Excitons are separated and generate charge carriers at the Ag and SnO2 interface in our structure. The existence of a trap located at the heterogeneous interface of two distinct materials leads to the separation of excitons and the birth of hot carriers, thereby augmenting conductivity. The memristivity of the sample is illustrated in Fig. 2 under two conditions: with and without the presence of light. Figure 2 (a) depicts the current-voltage (I-V) measurement in the absence of light, whereas the I-V measurement in the presence of white light and UV emission is depicted in Fig. 2 (b and c), respectively. In a dark environment, at a certain voltage (1 V) the current that passing in “on” state is five times greater than that of “off” state i.e. (\(\frac{{\text{I}}_{\text{o}\text{n}}}{{\text{I}}_{\text{o}\text{f}\text{f}}}=5.4)\) (from 0.002 to 0.00037 mA). The ratio \(\frac{{\text{I}}_{\text{o}\text{n}}}{{\text{I}}_{\text{o}\text{f}\text{f}}}=1.12\) decreases under light illumination and by applying UV light this ratio almost vanished. It is clear that white light and UV emission increased the conductivity, confirming the PPC effect.
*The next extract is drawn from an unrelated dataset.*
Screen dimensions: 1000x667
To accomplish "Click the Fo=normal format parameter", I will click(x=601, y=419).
In the absence of light, there is a relatively long Schottky barrier between Ag electrode and SnO2. When a small positive bias voltage is applied, most of the free carriers are trapped at the Ag/SnO2 interface and only a small number of them can cross the barrier and the loop in I-V curve hysteresis is considerably wide (Fig. 2(a)(.
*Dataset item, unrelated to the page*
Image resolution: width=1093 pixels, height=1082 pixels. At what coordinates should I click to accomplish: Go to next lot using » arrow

By exposing the sample to the light, the movement of electrons facilitates due to the smaller Schottky barrier that electrons face between the Ag electrode and SnO2. So, the loop in I-V curve become narrower (Fig. 2 (b)). In this case, by applying light, excitons are generated in the presence of an external electric field and subsequently separate at the interface, as illustrated in (Fig. 2(e)(. The generation of charge carriers through the absorption of light has the potential to induce a notable impact on the energy band's curvature and the Schottky barrier's height (δ), as depicted in Fig. 2 (f). In the present state, the carriers exhibit easy traversing through barrier, resulting in an increase in conductivity and a narrower hysteresis loop in the I-V curve. The UV-visible spectrum analysis (Fig. 1 (c)) has revealed that SnO2 exhibits an absorption peak at a wavelength of 340 nm, which falls within the UV light range. It derives from the band gap transitions and indicates to the presence of crystalline SnO2. So, it can be recognized that by applying the UV light, the PPC effect occurs and it raises up the conductivity, which is in conformity with our result represented in (Fig. 2(c)). The intensification of the PPC effect and the near disappearance of the loop in the I-V curve can be attributed to the close proximity of the wavelength of UV emission and the band gap of SnO2.
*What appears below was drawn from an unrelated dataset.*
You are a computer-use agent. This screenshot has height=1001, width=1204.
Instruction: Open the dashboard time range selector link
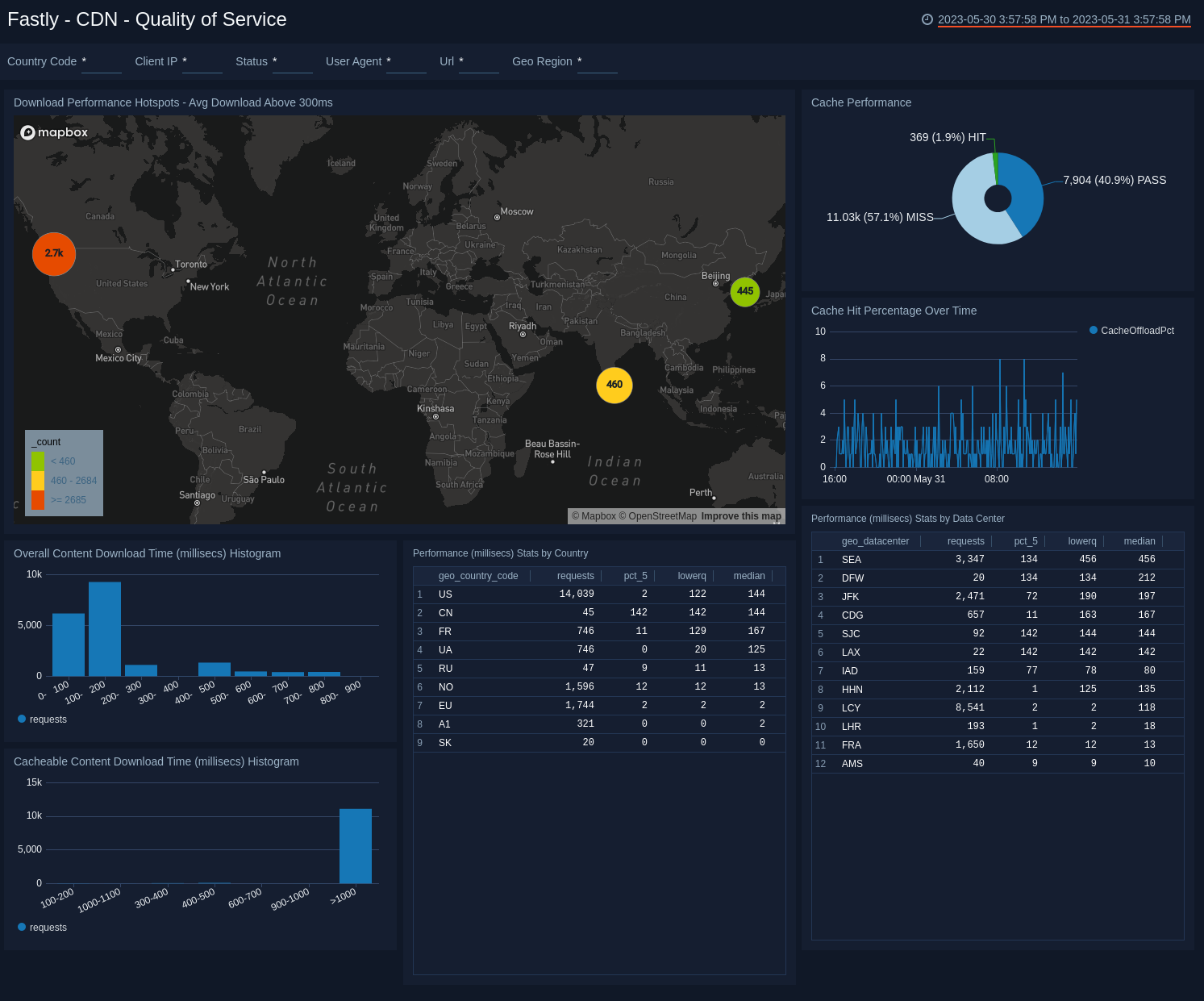pos(1064,19)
4.2. The coexistence of the NDR effect and RS behavior
In this work, both NDR and RS properties observed in the Ag/SnO2/FTO structure by applying a low bias voltage. These effects were elicited by exposing the sample to moisture produced by a humidifier, concurrently with the application of a low bias voltage. The observation of the NDR effect is dependent on the ratio of water molecules found in the surrounding atmosphere. This phenomenon is inherent in normal conditions and can be enhanced through the introduction of additional humidity. In the typical ambient environment and at normal room temperature, the process of adsorption occurs where gaseous water molecules adhere to the surface of the structure. Following this, the water molecules then interact with the oxygen that is present within the lattice structure, as well as any oxygen vacancies that may be present and then produces hydroxide ions to migrate to SnO2 bulk. Valov and co-workers have pointed out that water molecules are easily absorbed in a thin layer with a nano porous structure. 48,49 In electrochemical concepts, the peaks observed in the plot serve as indicators of the redox reaction occurring within the sample. So, by applying extra humidity one can manipulate oxidation and reduction reactions and intensify the NDR effect.43
A significant NDR peak was observed when the sample was subjected to 95% humidity and the corresponding current-voltage (I-V) curve was measured simultaneously. After then, the source of the humidifier was turned off, and over time, the amount of humidity that was accessible within the container reduced. This measurement was repeated at 70% humidity after five minutes and 40% humidity after twenty.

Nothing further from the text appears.